Ils digéraient gaîment leurs opimes dépouilles ;
Leurs abdomens faisaient concurrence aux citrouilles…
Mais nous allons chanter comme ils furent capots.

Sous le taudis meublé qu’occupaient mes pénates
Habitait d’Esculape un disciple en renom,
Fabricant breveté de sirops et de pâtes,
Un potard, puisqu’il faut l’appeler par son nom.
Jamais je n’absorbais un gramme de guimauve
Sans prendre les conseils du savant pour appui.

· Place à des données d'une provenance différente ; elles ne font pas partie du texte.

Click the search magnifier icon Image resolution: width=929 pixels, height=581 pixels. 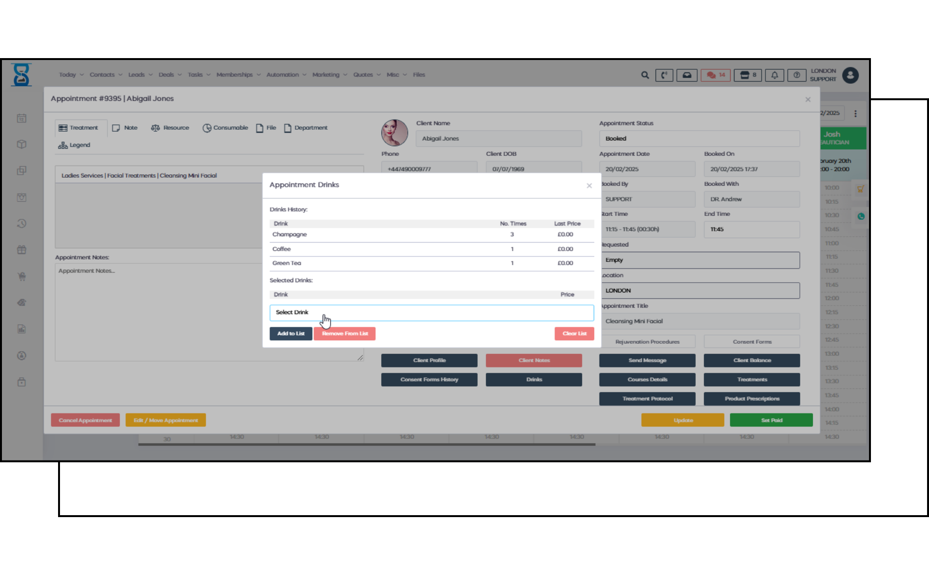tap(644, 75)
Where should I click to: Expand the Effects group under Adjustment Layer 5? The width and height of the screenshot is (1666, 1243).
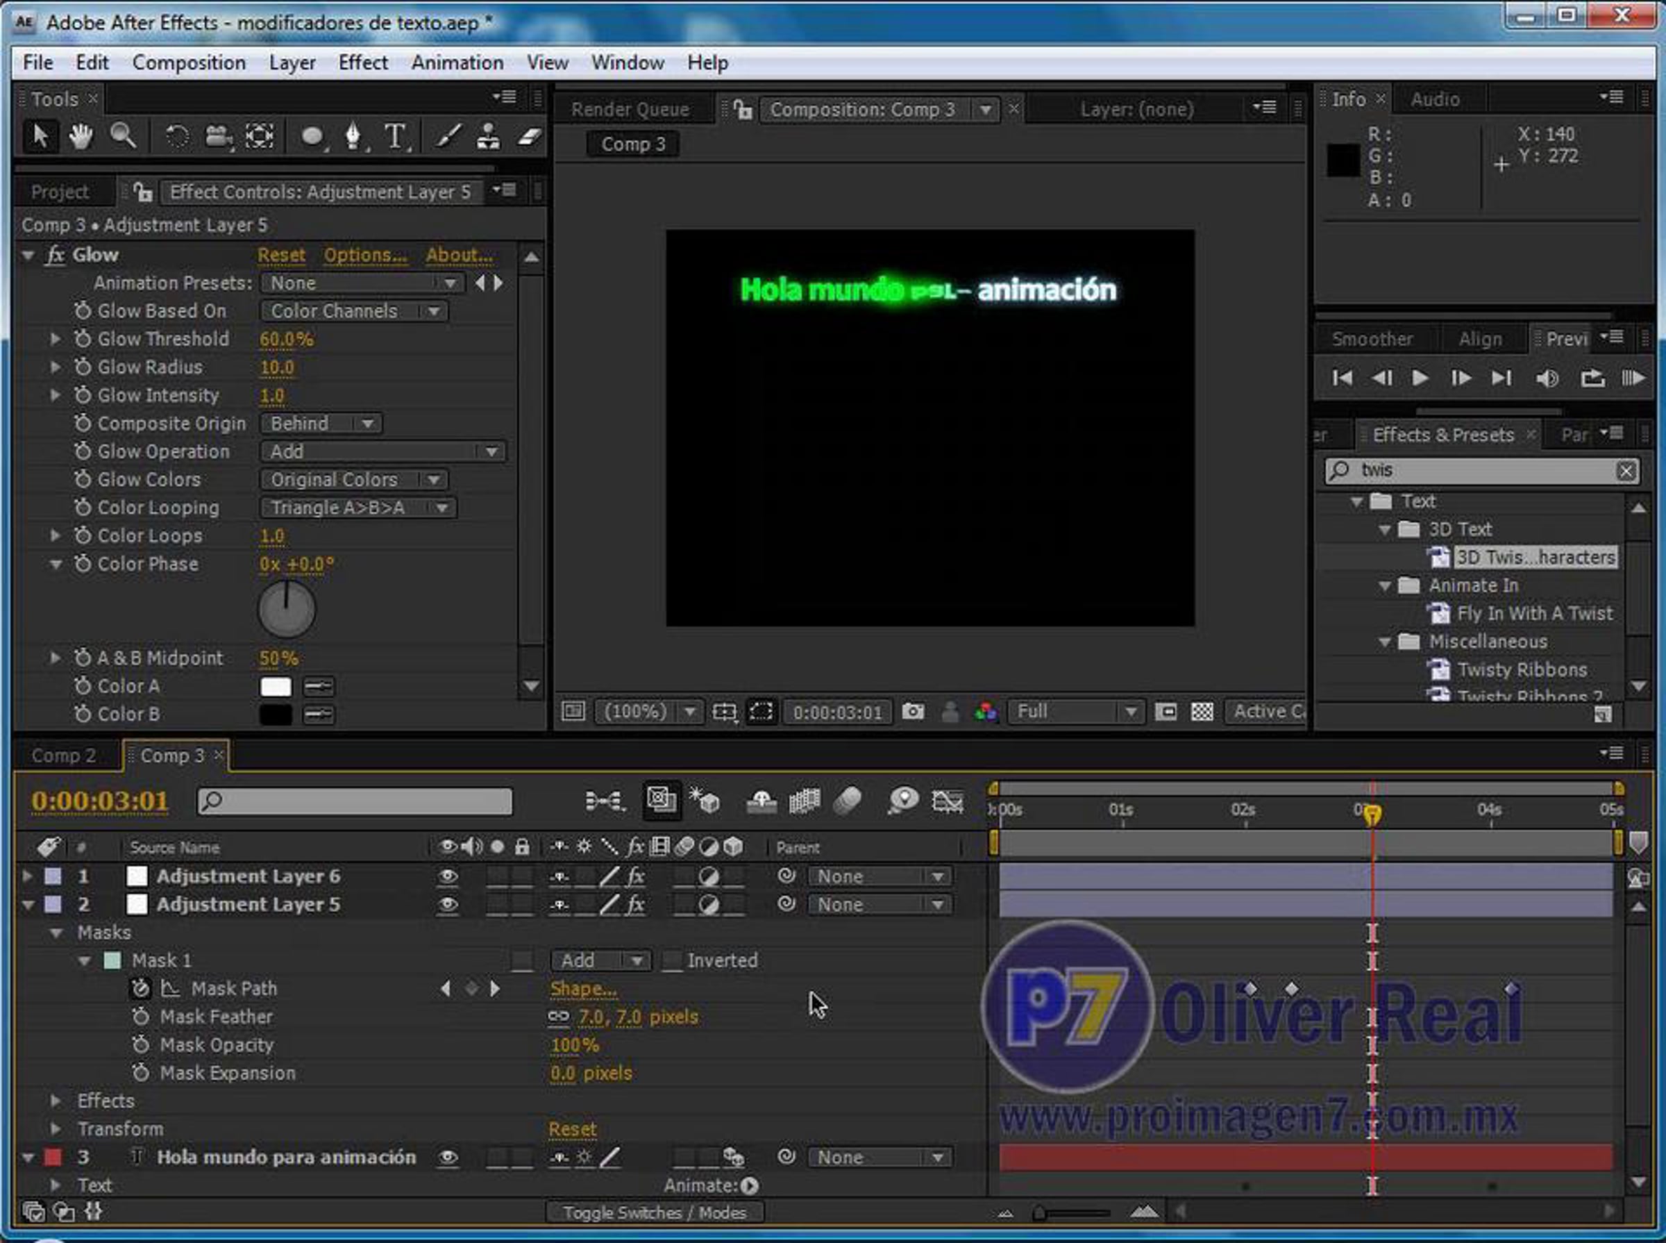[56, 1101]
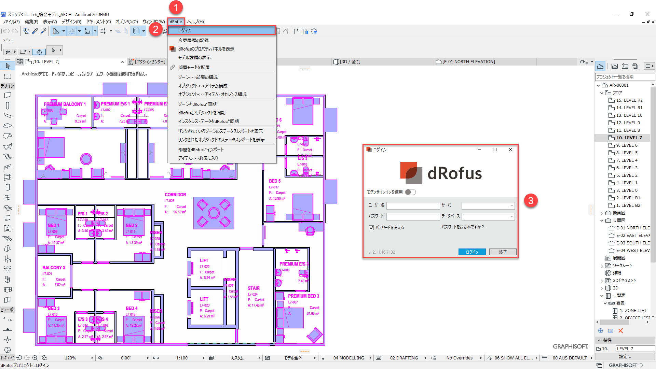Click the zoom in magnifier icon
The height and width of the screenshot is (369, 656).
click(x=35, y=358)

Et, pour tout ce qui touche à mes secrets d’alcôve,
Jamais un confesseur n’en sut autant que lui.
Bien que, depuis longtemps les hasards de ma vie
M’aient fait porter ma tente en une autre patrie,
J’ai gardé, malgré tout, dans le fond de mon cœur,
Le vivant souvenir de ce défunt docteur.
Parfois même, en fouillant mes vieilles redingotes,
Je retrouve aujourd’hui des lambeaux de ses notes.
Ici, trois francs cinquante, un pot de copahu ;
Là, vingt sous (grand rabais), suspensoir élastique ;
Trois sous d’eau blanche ; un franc de vin aromatique ;
Et je songe en pleurant à cet ami perdu.
Quand j’eus frotté mes yeux et passé ma culotte,
J’allais trouver notre homme et lui dis, en deux mots,
Qu’un infernal troupeau de nombreux asticots
À mes frais, jour et nuit, sur moi faisaient ribote.